Sacconi: Italicum diventi legge e poi si pensi alla riforma del Senato

«Finalmente le intuizioni di Craxi trovano attuazione», afferma il presidente della commissione Lavoro del Senato Maurizio Sacconi in relazione alla legge elettorale. «Sono in gioco la ricostruzione del rapporto tra cittadini e istituzioni», perciò la riforma elettorale deve diventare legge con il voto della Camera, sostiene Sacconi.

ROMA (askanews) - «La riforma elettorale deve diventare legge con il voto della Camera.
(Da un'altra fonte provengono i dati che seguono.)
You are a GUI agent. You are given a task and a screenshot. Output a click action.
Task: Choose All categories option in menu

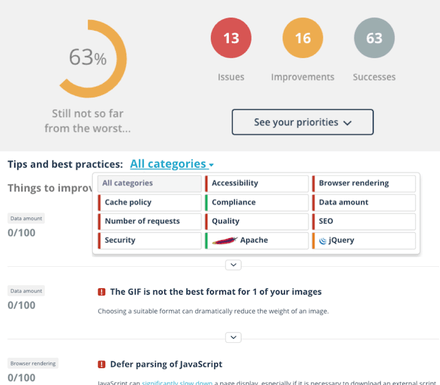[x=150, y=183]
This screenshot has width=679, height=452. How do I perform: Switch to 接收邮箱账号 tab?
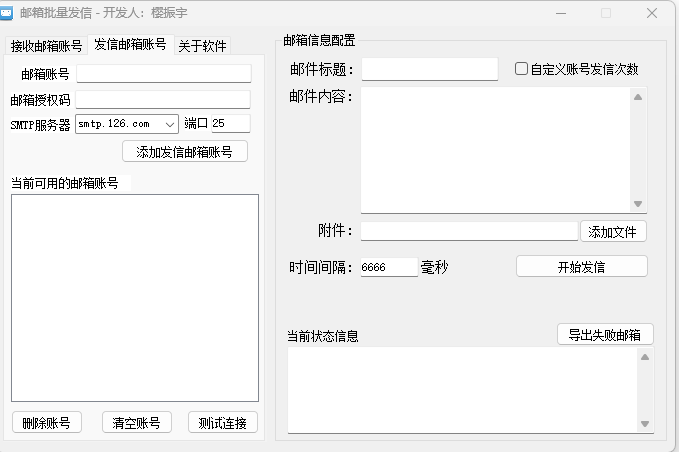pyautogui.click(x=47, y=46)
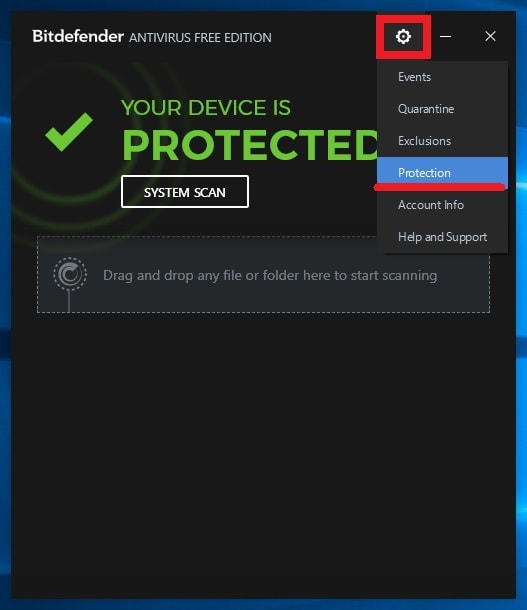
Task: Click the YOUR DEVICE IS heading
Action: pyautogui.click(x=206, y=108)
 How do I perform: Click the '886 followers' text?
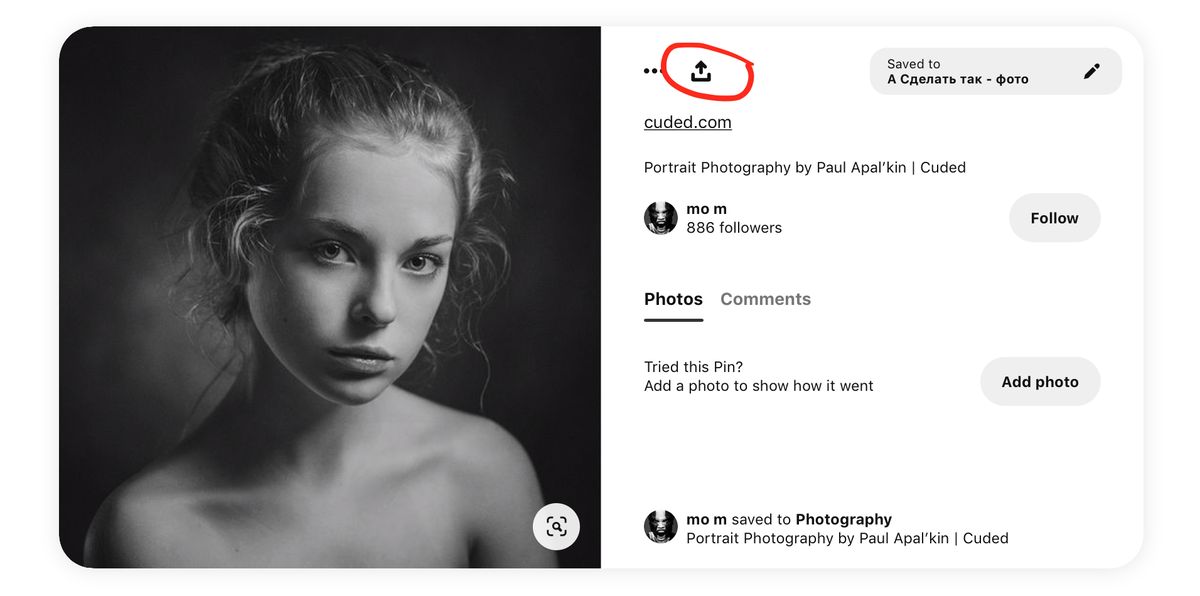734,228
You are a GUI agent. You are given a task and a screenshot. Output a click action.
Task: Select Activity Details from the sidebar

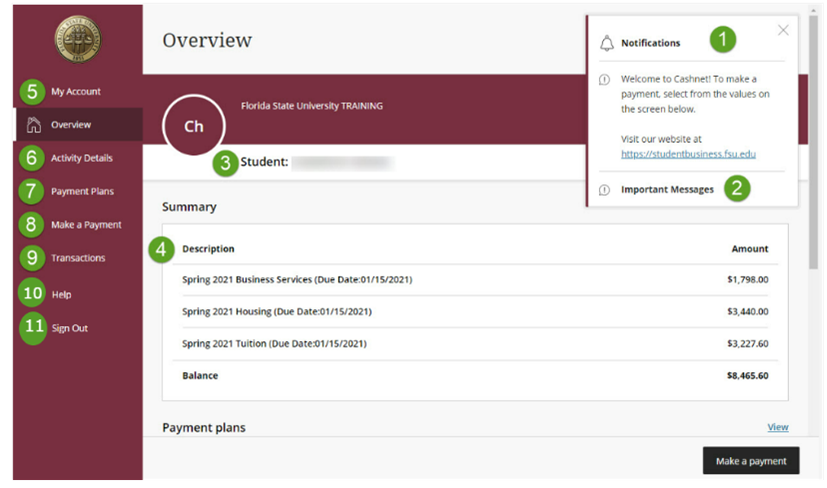coord(81,158)
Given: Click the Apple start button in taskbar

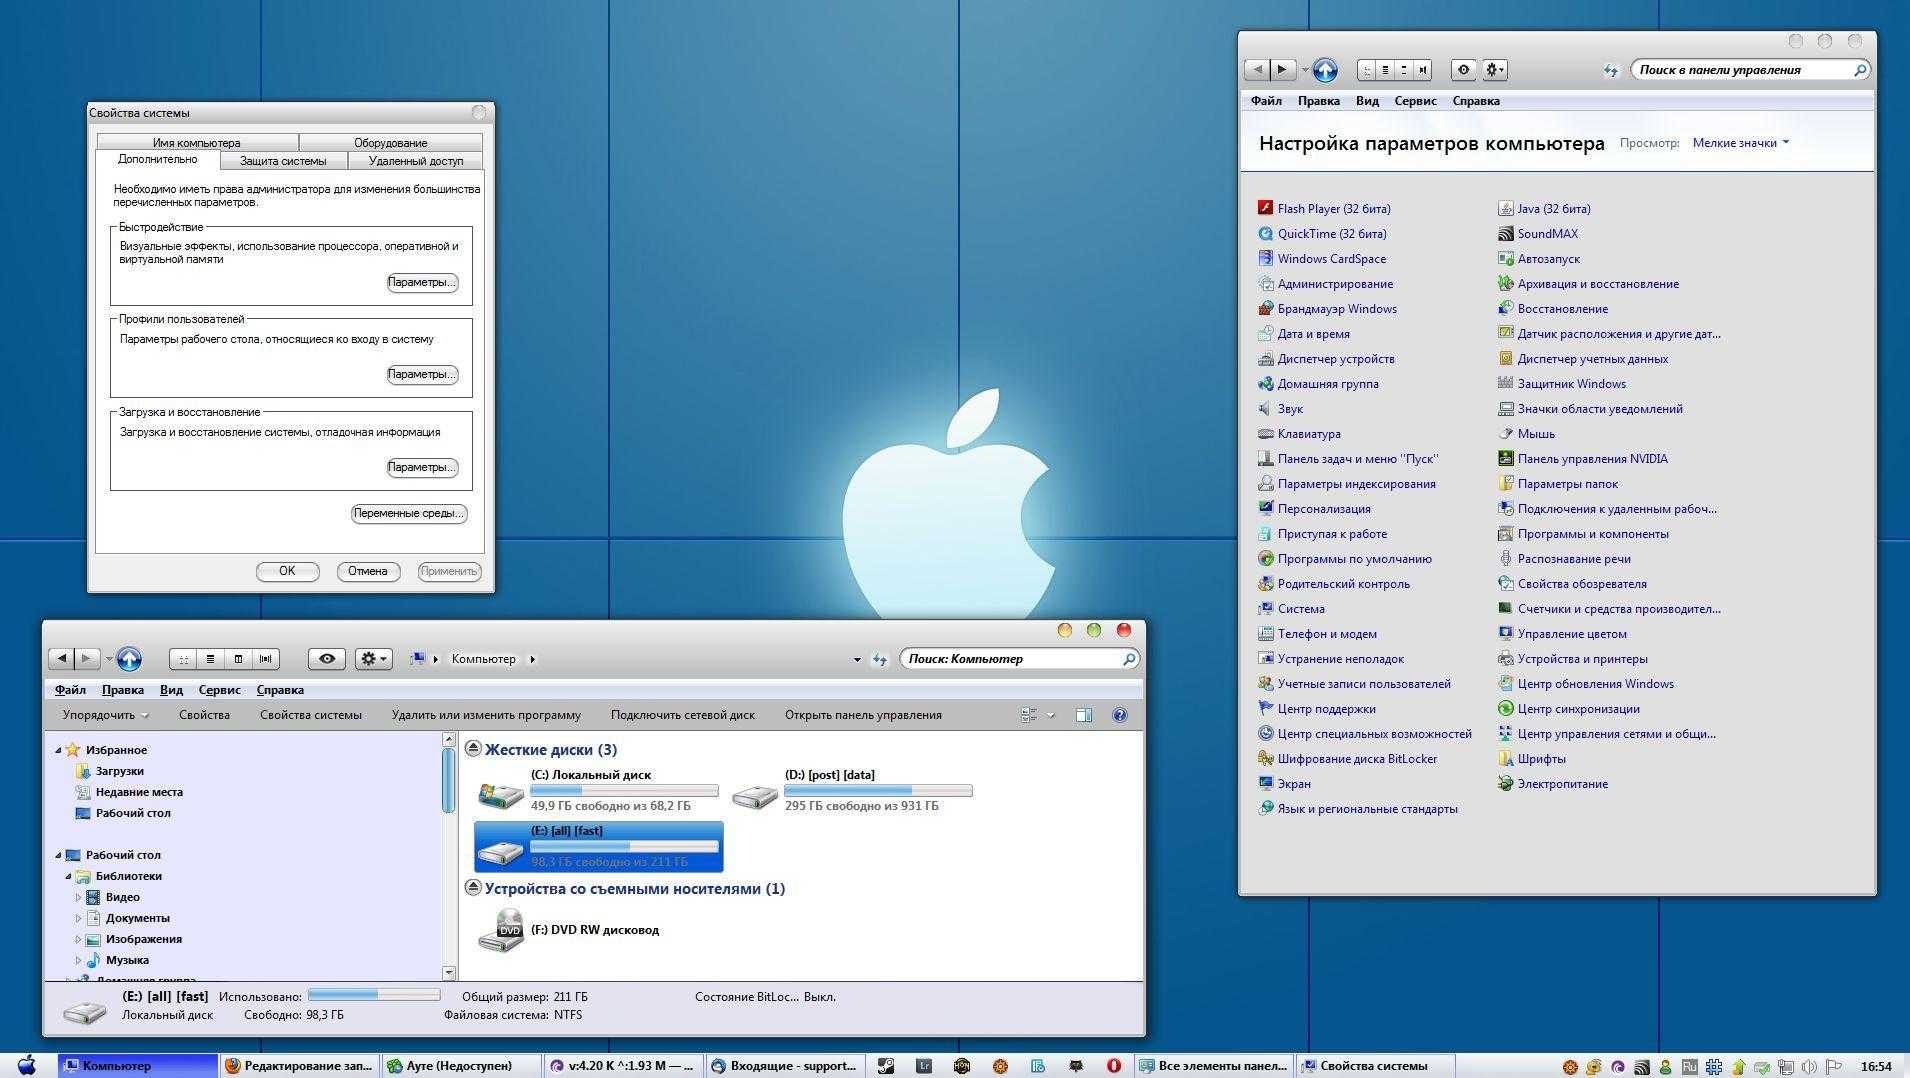Looking at the screenshot, I should coord(27,1065).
Sono in gioco la ricostruzione del rapporto tra cittadini e istituzioni, il carattere governante della nostra democrazia, l'incentivo con il premio di lista ad accorparsi, ciascuna nel proprio ambito, delle grandi aree politico-culturali affinché risultino tra loro alternative e protagoniste del confronto elettorale». Lo ha dichiarato il presidente Ap (Ncd-Udc) della commissione Lavoro del Senato Maurizio Sacconi, senatore di Area popolare.

Serve ripensamento della riforma costituzionale
«Finalmente - ha aggiunto - trovano ragione le intuizioni di Pacciardi e di Craxi. Contemporaneamente, tuttavia, si rende necessario un ripensamento della riforma costituzionale perché non si dia luogo ad una Camera dei debitori, capace di condizionare il Bilancio dello Stato. Dobbiamo cambiare il nostro federalismo accorpando le Regioni e disegnandolo a geometria variabile in modo che le aree virtuose abbiano più autonomia e quelle viziose la vedano sfumare fino al commissariamento nel nome del primario interesse della nazione. Così come il premierato forte richiede contrappesi».

De Poli: Ap ha numeri per incidere su Italicum
«Di fronte alle continue prove di forza all'interno della sinistra cui oramai assistiamo quotidianamente, Area popolare si pone come vero ago della bilancia in un processo che mira ad introdurre una legge elettorale garante non solo della governabilità, ma anche della rappresentatività parlamentare. Abbiamo i numeri per incidere fortemente e chiediamo un confronto aperto e sincero con il Governo». Lo afferma il vicesegretario vicario Udc, Antonio De Poli.